There was a similar discussion with @Wimmerer and @mcabbott in #114 (although focusing more on sparse arrays side).

I agree with @MasonProtter that representation like https://github.com/mcabbott/Tullio.jl/issues/129#issuecomment-962525490 would be nice. Kind of like "more advanced" Base.Broadcast facility. I've brought up idea somewhat similar in #114. @mcabbott pointed out it was a bit trickier:

The reason Tullio doesn't do that is that it wants to allow e.g. A[i+1] - A[i-1], for which it shifts & intersects these axes, so the iteration space doesn't correspond to any of the originals.

--- https://github.com/mcabbott/Tullio.jl/issues/114#issuecomment-899992392

My hunch is that starting and extending the representation like @MasonProtter suggested is possible and much more composable than generated functions. But I'd guess people working on "extended index notation" space have more insight to this. Also, at the lowest level, I think it'd be desirable to have a proper IR like MLIR affine dialect. But I think a layer that is extensible by packages like this is very useful.

A possible extension to @MasonProtter's suggestion may be to further decompose C = materialize(_2) into

sch = scheduler(_2)
C = materialize(sch, _2)

s.t. the user can specify the scheduler/style/executor sch to override the default decision by the scheduler function. The scheduler sch may have parameters for strategies like loop ordering, tiling, parallelization etc. This is similar to Halide and Tiramisu.

rayegun commented 3 years ago

Do we want to schedule something to talk over the ecosystem and what everyone aims to achieve?

MasonProtter commented 3 years ago

Yeah, I don't think it would be such a big problem to support things like shifted indices. You could lower

@tullio B[i] := (A[2i] + A[2i+1])/2

to something like

begin
    local dim1 = multiples(2, Dim{1})
    local dim2 = shift(+1, multiples(2, Dim{1})   
    local _1 = casted(+, along(A, dim1), along(A, dim2))
    local _2 = casted(/, _2, 2)
    local sch = scheduler(_2, options...)
    B = materialize(sch, _2)
end
MasonProtter commented 3 years ago

That said, all of this discussion about moving to something more like a broadcasting-like interface makes me wonder if such an overhaul should be targeting TensorCast.jl rather than Tullio.jl

AriMKatz commented 2 years ago

@shashi How does the symbolics.jl IR representation for array expressions compare to a hypothetical perfect Julia array IR or something like MLIR affine dialect? Maybe we already have an array IR and Tullio, FLoops etc should be targeting it?

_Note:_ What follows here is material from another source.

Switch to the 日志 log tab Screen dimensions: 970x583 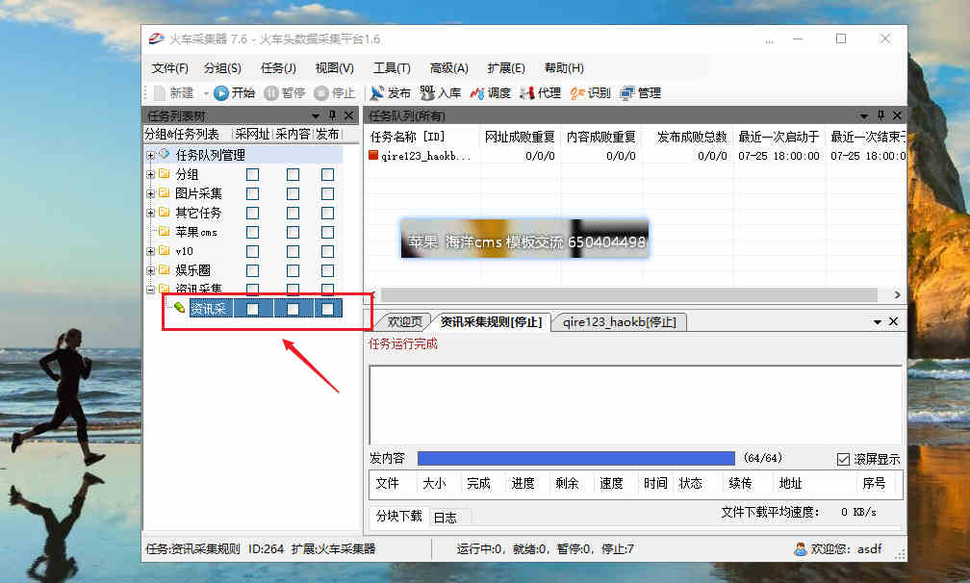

MasonProtter commented 1 year ago

By the way, just thought I'd mention that opaque closures are allowed to be created and returned in generated functions, so if the closures made in Tullio were @opaque, then this'd work.

mcabbott commented 1 year ago

That might be neat. Can you have more than one method though?

julia> using Base.Experimental: @opaque

julia> f = @opaque x::Int -> x^2
(::Int64)::Any->◌

julia> (::typeof(f))(x::Float64) = 1/x
ERROR: cannot add methods to a builtin function

Tullio at present dispatches to methods like Act!(::Type{CuArray}, ...). Not sure how easy it would be to remove those.

MasonProtter commented 1 year ago

No, they can't have multiple methods. :(

MasonProtter commented 1 year ago

Instead of dispatch, could you just switch on the type? i.e.

if T isa CuArray
    ...
elseif T isa Array
   ...
end

I think the @tullio macro needs to be re-run anyways if someone loads CUDA after defining the methods anyways, so I'm not sure there'd be any loss of generality. Maybe just doing callable structs is the way to go though.

mcabbott commented 1 year ago

Yes this is true, could generate different bodies & sew them together (in the right order). I don't promise it soon though!